Jeffrey Ouellette named NASA Earth and Space Fellow
Jeffrey Ouellette, a PhD student in electrical and computer engineering, has been awarded a $30,000 NASA Earth and Space Science Fellowship (NESSF) for the 2011/2012 academic year.
The fellowship was awarded based on a review of Ouellette’s research project, Empirical Studies of Soil Moisture Estimation Using L-Band Radar Systems. The focus of this proposed project is to support NASA's Soil Moisture Active/Passive (SMAP) mission currently scheduled for launch in 2014. The mission will provide global, high-resolution soil moisture and freeze-thaw data, available for public use, through use of a combined L-band radar-radiometer system. Ouellette’s goal is to provide an empirical analysis of the radar algorithms currently in place and foster the refinement of these algorithms to provide more accurate soil moisture predictions. Aforementioned data sets include those available from Japan's PALSAR satellite, which is already in orbit, as well as NASA's own UAVSAR, a frequently-used airplane-mounted instrumentation.

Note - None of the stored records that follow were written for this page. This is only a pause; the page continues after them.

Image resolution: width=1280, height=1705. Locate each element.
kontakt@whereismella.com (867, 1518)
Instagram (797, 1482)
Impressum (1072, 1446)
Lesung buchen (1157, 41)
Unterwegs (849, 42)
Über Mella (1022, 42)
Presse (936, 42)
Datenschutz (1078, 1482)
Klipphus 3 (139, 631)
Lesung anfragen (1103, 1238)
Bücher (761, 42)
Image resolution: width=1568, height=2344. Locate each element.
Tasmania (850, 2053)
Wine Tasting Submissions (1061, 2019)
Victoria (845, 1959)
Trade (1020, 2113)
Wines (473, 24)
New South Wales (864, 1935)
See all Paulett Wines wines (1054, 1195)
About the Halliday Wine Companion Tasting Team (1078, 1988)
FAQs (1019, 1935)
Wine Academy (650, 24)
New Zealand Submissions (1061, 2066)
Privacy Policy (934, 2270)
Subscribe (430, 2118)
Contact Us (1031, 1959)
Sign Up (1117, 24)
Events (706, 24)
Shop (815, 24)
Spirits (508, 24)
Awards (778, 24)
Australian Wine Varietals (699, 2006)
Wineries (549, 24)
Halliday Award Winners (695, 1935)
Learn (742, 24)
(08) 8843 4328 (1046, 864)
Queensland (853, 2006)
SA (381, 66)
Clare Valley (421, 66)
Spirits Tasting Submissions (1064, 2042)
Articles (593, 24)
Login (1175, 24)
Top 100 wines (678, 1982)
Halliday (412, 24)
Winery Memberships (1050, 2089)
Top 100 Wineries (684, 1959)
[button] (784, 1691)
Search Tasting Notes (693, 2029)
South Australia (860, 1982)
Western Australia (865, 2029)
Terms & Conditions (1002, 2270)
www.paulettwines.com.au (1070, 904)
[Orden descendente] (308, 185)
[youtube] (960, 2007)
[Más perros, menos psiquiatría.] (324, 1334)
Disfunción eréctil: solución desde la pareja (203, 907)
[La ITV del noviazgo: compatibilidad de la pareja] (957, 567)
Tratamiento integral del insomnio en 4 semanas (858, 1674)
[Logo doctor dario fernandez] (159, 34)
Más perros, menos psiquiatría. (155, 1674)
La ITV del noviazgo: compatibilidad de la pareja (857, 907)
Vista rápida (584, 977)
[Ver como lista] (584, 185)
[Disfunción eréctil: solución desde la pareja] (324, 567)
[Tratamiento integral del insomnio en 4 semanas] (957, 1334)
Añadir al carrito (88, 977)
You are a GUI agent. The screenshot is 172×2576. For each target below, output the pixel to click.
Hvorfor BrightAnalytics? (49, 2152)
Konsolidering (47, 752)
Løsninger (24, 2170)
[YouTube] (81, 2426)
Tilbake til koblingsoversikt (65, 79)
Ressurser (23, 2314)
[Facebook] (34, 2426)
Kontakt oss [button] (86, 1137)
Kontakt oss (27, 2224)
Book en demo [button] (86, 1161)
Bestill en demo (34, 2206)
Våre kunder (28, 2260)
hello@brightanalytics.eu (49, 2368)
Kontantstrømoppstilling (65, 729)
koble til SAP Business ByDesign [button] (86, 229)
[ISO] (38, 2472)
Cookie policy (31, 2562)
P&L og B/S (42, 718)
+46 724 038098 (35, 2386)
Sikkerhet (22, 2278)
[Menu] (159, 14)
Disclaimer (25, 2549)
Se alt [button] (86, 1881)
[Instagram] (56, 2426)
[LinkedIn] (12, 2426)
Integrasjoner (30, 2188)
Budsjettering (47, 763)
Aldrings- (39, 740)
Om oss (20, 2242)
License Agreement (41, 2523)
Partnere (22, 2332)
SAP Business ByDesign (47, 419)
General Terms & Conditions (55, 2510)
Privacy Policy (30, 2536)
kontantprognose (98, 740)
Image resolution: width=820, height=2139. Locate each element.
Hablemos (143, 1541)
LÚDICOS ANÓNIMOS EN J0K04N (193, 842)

Jeffrey Ouellette is a graduate research associate at the Ohio State ElectroScience Laboratory who conducts research in microwave remote sensing, propagation and electromagnetic wave theory. His advisor is Joel Johnson, professor of electrical and computer engineering. Ouellette received his bachelor’s degree from Western New England College where he also received the William G. Bradley award. He is a member of IEEE and the Tau Beta Pi engineering honors society.
The NESSF program helps ensure continued training of a highly qualified workforce in disciplines needed to achieve NASA’s scientific goals. A total of 331 NESSF applications were received for 2011/2012; out of which NASA offered 57 awards.